No i want them all lol...........can you deliver to slurrey?


----------



## neoh (Apr 22, 2010)

it is pogostemon stellata, yes. It's a lot bigger now, thicker. 

And there is plenty to go around.


----------



## kirkdgxp (Apr 21, 2010)

I'd like to get 2 packages...I need o be in Mission sometime this week


----------



## neoh (Apr 22, 2010)

well, because of overwhelming interest from many people over the last day, if I were to sell packages as a whole, I would have a barren wasteland left for a tank. So first come first served. I trim my plants back once a week, so they will be available the following week.


----------



## neoh (Apr 22, 2010)

Did a pretty good trim today, have a lot of stems available. (about a bucket worth) As you can see. Their is about 3x as many.

So, first come first served. Anyone who wants to come to Mission gets first pick, otherwise I work in Richmond on Monday, or can meet in Langley on Sunday.

Let me know!


----------



## neoh (Apr 22, 2010)

2 packages available. First come first served. Majority is L. Aromatica and L. Repens, also a nice chunk of Riccia.


----------



## neoh (Apr 22, 2010)

to the top..


----------



## iKuik (Apr 24, 2010)

How much light is needed for these?

I would take a whole whack of em  Just need to pick up in a few weeks... 

PM'ed as well


----------



## neoh (Apr 22, 2010)

They are currently sitting under 3.9WPG, 2.5bps co2 injection, in eco-complete capped with flourite red. I dose KH2P04, KNO3, K2S04, and CSM-B Micro-trace, with GH Boost, MgS04, Fe-DTPA, CaCI2, and Mn. Some species will do fine under 2wpg. Some won't. I can pick out the ones that do, though!


----------



## gimlid (Apr 23, 2010)

Any plants still available? I am finally set up for some.


----------



## neoh (Apr 22, 2010)

I have a HUGE portion, including really long L. Aromatica with long roots, L. Repens, and a lot of Riccia.
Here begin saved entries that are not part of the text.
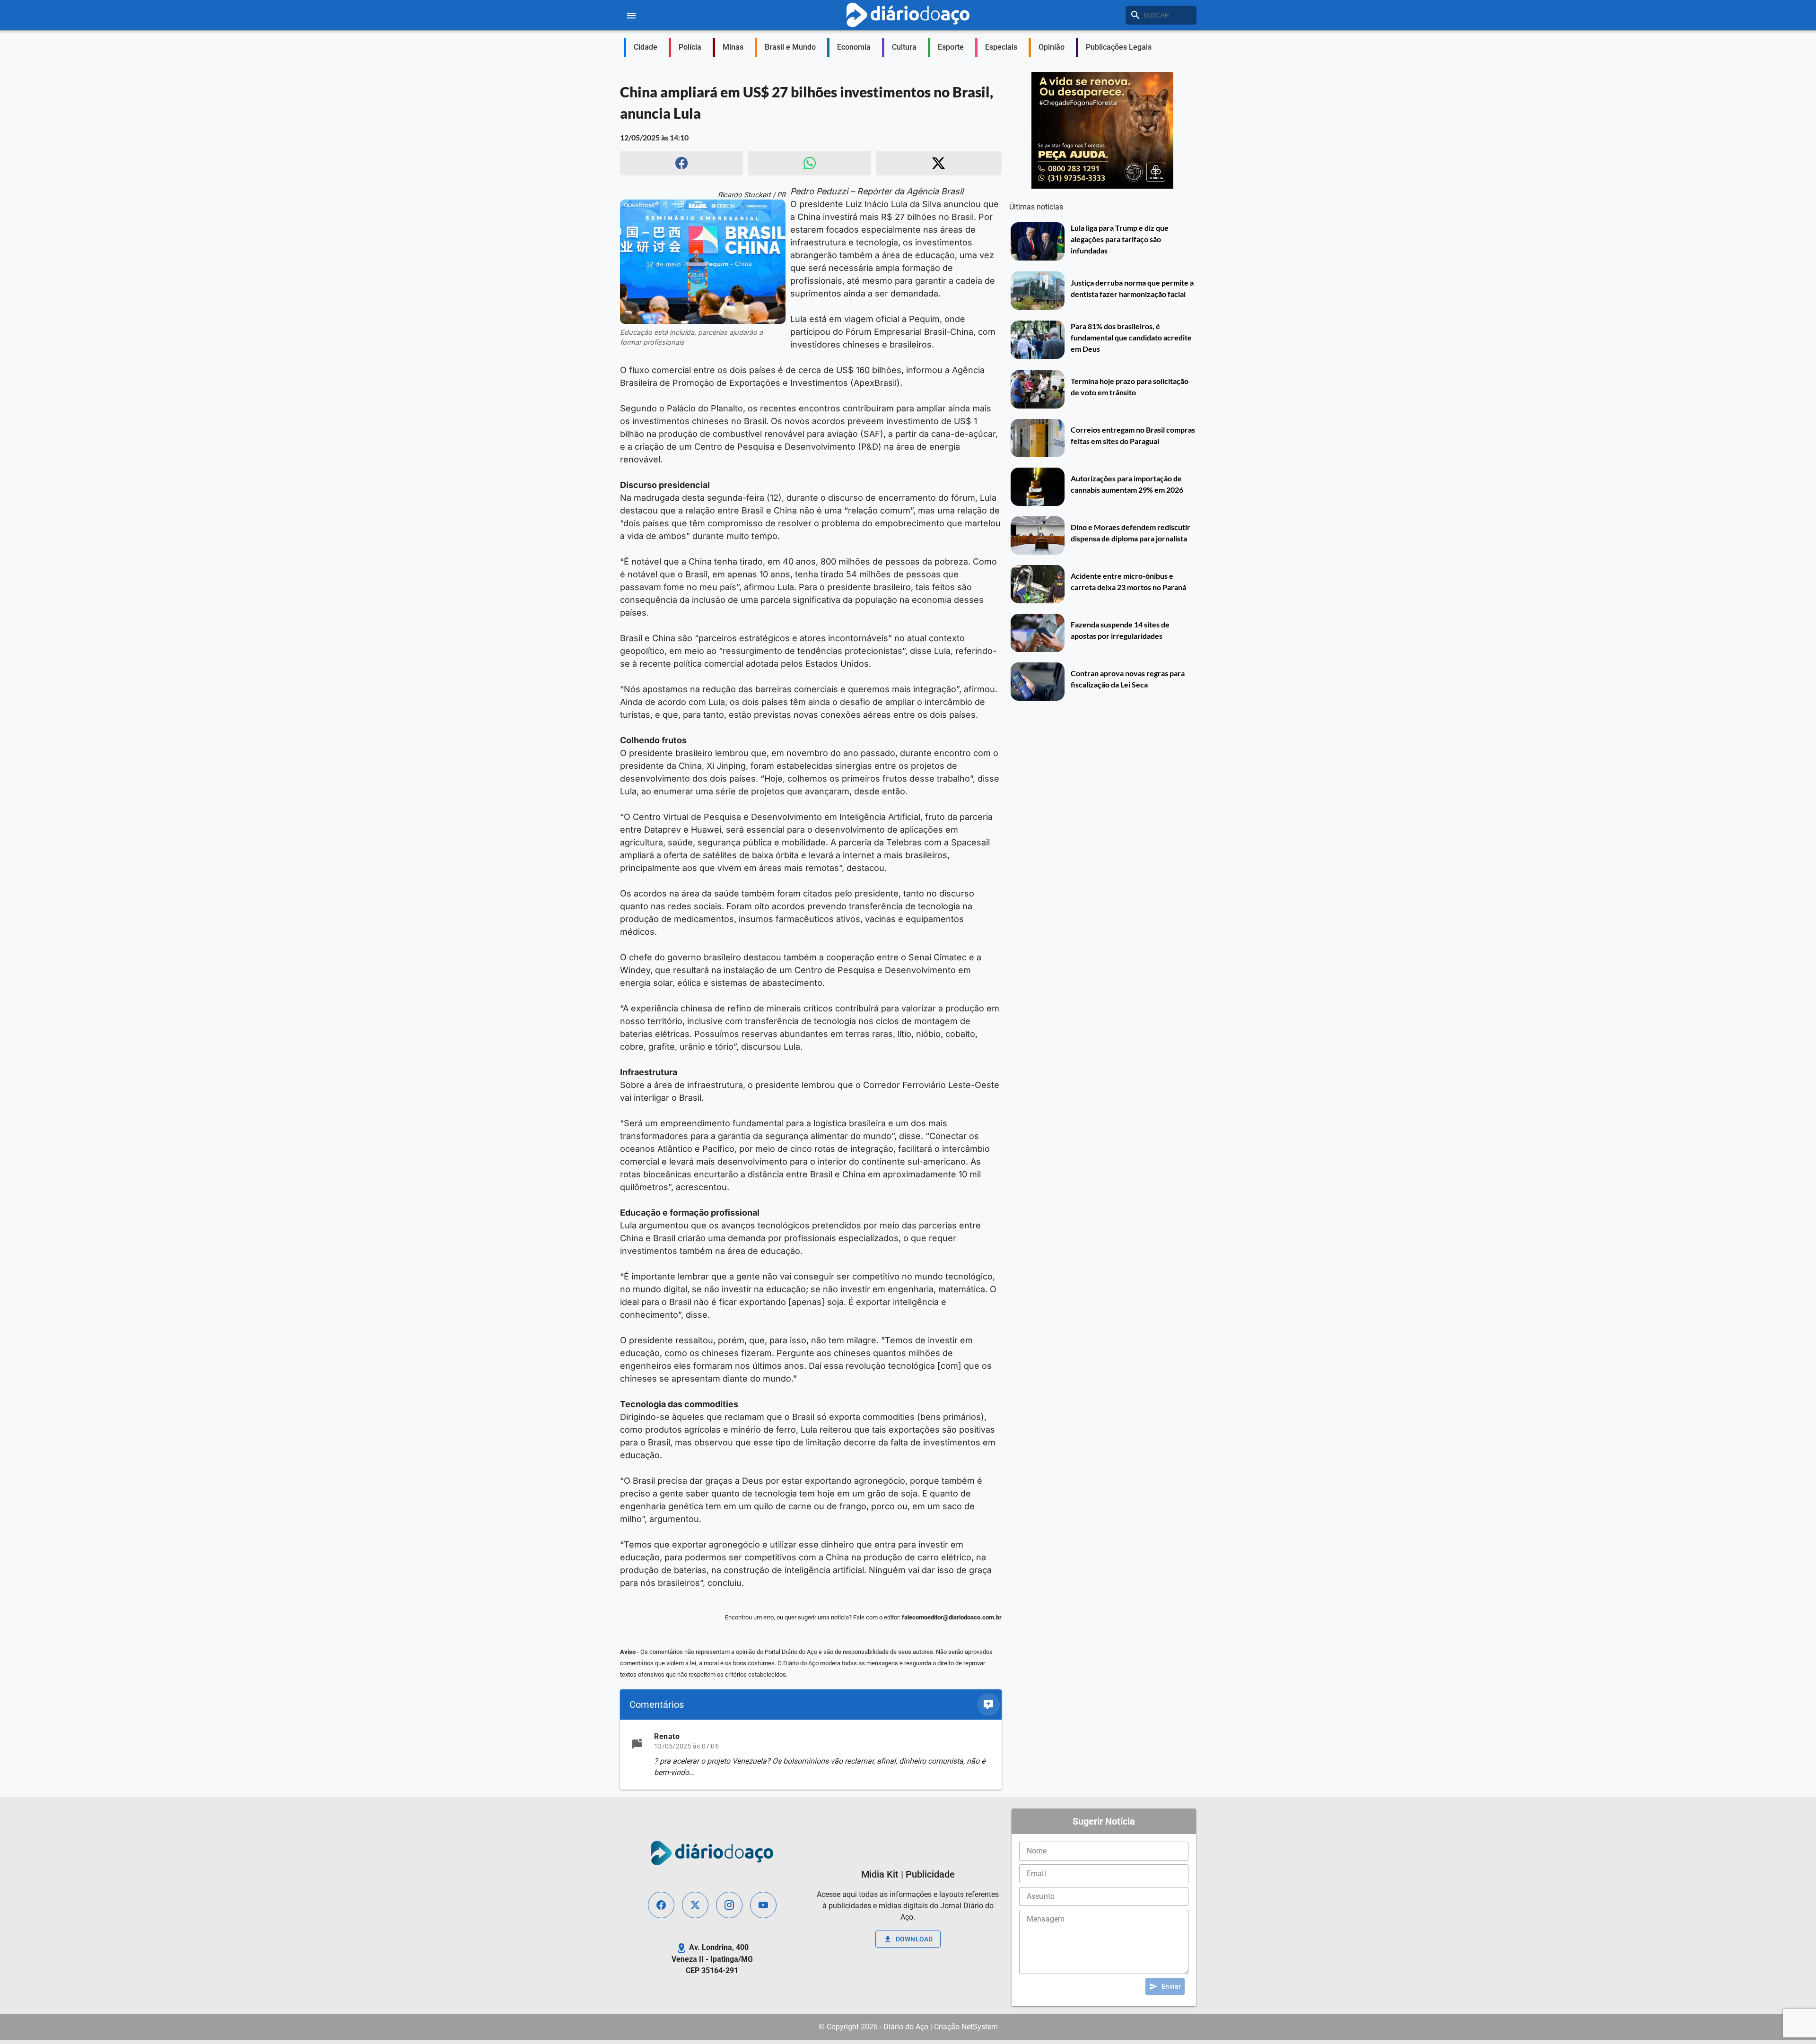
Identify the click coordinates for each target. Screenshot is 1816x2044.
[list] (811, 1755)
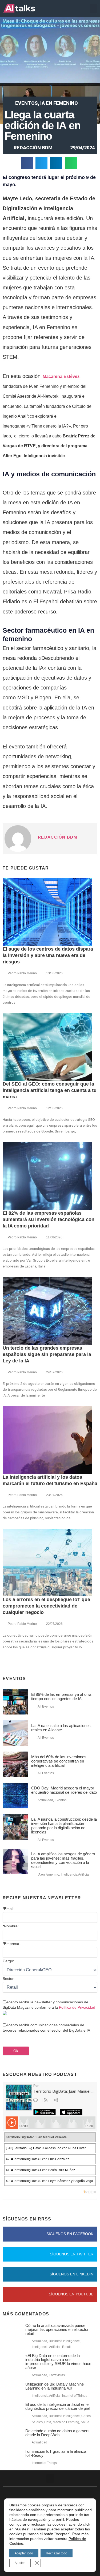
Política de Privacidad (77, 2007)
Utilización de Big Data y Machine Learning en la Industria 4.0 (54, 2386)
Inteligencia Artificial (75, 1874)
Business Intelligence (64, 2341)
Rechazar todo (56, 2553)
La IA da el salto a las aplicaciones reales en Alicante (61, 1727)
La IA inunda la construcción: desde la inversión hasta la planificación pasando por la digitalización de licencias (64, 1825)
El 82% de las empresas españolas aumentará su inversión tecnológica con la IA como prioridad (48, 1219)
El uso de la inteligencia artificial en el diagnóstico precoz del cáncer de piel (57, 2406)
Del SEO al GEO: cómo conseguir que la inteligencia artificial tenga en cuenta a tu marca (50, 1090)
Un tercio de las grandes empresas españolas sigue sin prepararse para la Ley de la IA (47, 1354)
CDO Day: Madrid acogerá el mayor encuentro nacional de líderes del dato (64, 1790)
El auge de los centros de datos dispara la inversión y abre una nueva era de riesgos (48, 955)
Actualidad (45, 1800)
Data (47, 2422)
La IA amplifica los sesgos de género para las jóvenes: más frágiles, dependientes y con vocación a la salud (63, 1860)
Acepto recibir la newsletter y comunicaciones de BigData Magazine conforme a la (49, 2004)
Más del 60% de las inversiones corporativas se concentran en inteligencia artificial (58, 1761)
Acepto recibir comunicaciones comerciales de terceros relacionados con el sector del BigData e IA (46, 2027)
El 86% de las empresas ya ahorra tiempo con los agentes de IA (61, 1696)
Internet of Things (74, 2396)
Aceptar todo (24, 2553)
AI (39, 1706)
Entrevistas (57, 2375)
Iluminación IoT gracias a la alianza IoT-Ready (55, 2453)
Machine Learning (66, 2422)
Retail (66, 2347)
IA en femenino (59, 103)
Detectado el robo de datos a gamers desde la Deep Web (57, 2433)
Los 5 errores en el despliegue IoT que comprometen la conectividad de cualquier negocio (46, 1606)
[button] (93, 8)
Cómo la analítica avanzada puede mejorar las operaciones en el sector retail (57, 2329)
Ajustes (20, 2563)
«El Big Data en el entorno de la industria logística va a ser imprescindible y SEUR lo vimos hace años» (58, 2361)
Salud (85, 2422)
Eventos (26, 103)
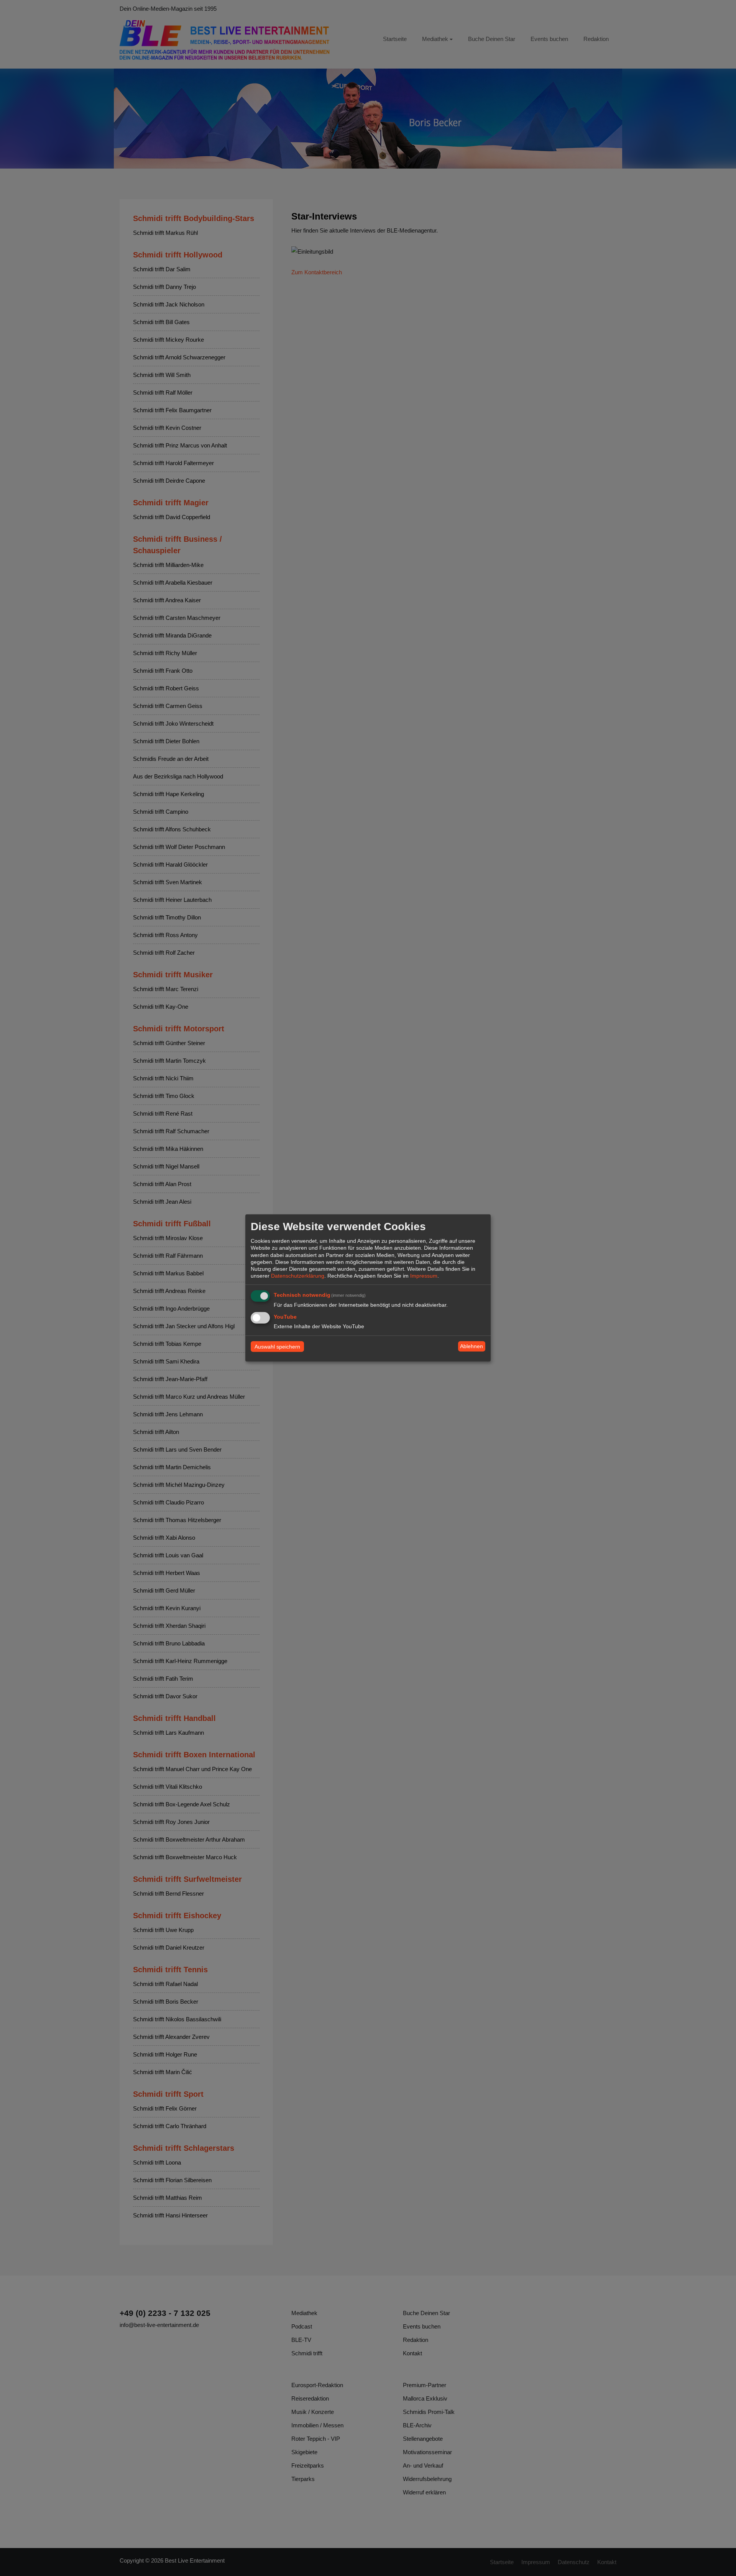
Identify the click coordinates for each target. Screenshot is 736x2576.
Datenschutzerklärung (297, 1276)
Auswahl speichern (277, 1346)
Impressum (423, 1276)
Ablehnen (471, 1346)
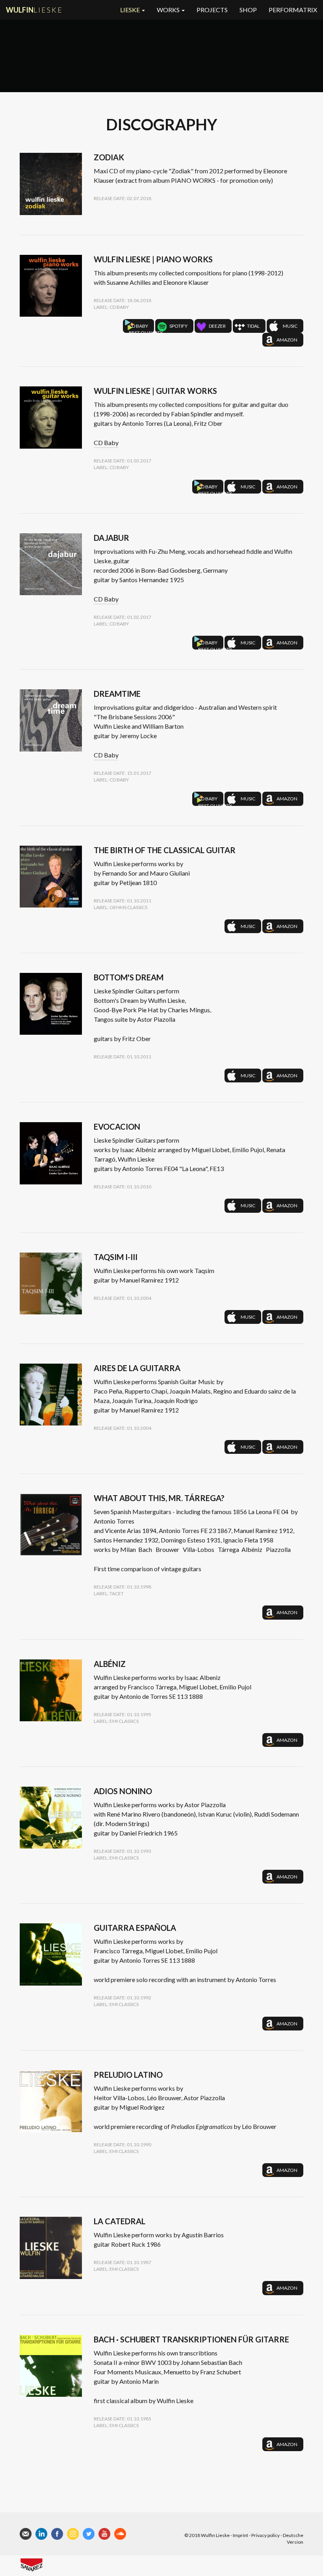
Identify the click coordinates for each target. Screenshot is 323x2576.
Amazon (287, 340)
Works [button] (169, 9)
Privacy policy (265, 2535)
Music (290, 326)
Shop (248, 9)
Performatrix (293, 9)
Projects (212, 9)
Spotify (178, 326)
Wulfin (34, 10)
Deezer (217, 326)
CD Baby (141, 328)
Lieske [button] (130, 9)
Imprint (240, 2535)
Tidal (253, 326)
I'll sell BIG patches of Riccia for $5 each. (about the size of a middle aged mans hand) this stuff is really starting to overgrow the top, which does not allow my bottom plants to grow at all.

And last week I threw a 1 gallon bucket full of plants away 

I'll let the whole bucket go for $20. It's enough plants to fill a 33g+
First come first served! BYOBucket!


----------



## TCR (Jul 13, 2010)

Do u have snails? I hate snails. Is it 10$ per stem


----------



## TCR (Jul 13, 2010)

Oops. If u can deliver sometime again in Langley I'll take a bucket.


----------



## gimlid (Apr 23, 2010)

Is "size of a middle aged mans hand" a european style of measurement? metric? haha
I will pm if I can get out your way this week. What are your common hours of availability?
Or do you ever drive through Poco? I am home most days this week for home reno's.


----------



## neoh (Apr 22, 2010)

It's not $10 per stem, no. It's $10 per big portion, so probably 20+ stems mixed.


----------



## neoh (Apr 22, 2010)

gimlid said:


> Is "size of a middle aged mans hand" a european style of measurement? metric? haha
> I will pm if I can get out your way this week. What are your common hours of availability?
> Or do you ever drive through Poco? I am home most days this week for home reno's.


Yes it is! It'a metriperial standard measurement. 
My hours of availability are all over the place. I'll try to get in to grab the bucket and make my way towards Richmond hopefully tomorrow.


----------



## neoh (Apr 22, 2010)

I'll be taking the bucket to work with me in Richmond tomorrow for around 3pm if anyone wants it, BYOB!


----------



## neoh (Apr 22, 2010)

The whole bucket for $10! They are dying, and I had to throw away a bunch. If nobody takes them, they are going in the garbage.


----------



## rg500 (May 8, 2010)

pm'ed.......


----------



## neoh (Apr 22, 2010)

Someone take this Riccia! Look at this stuff!


----------



## onefishtwofish (Apr 21, 2010)

i could take it ryan. the fry may enjoy it. r u in mission? what r the light requirments?


----------



## neoh (Apr 22, 2010)

I am currently not in Mission, but will be in the next day or so. The light requirements are 3wpg+ to continue to grow, but 2-3WPG to maintain health


----------



## ngo911 (May 19, 2010)

Is the riccia for free? I could use some help with my riccia carpet


----------



## neoh (Apr 22, 2010)

It's not free. $5 for a big portion.


----------



## neoh (Apr 22, 2010)

Someone take this riccia!


----------



## neoh (Apr 22, 2010)

The Riccia needs to go tomorrow, or it goes in the garbage!
$20 for all of it. 

Either pickup tonight, or tomorrow in Richmond. It's enough to cover the entire carpet of a 55g tank.


----------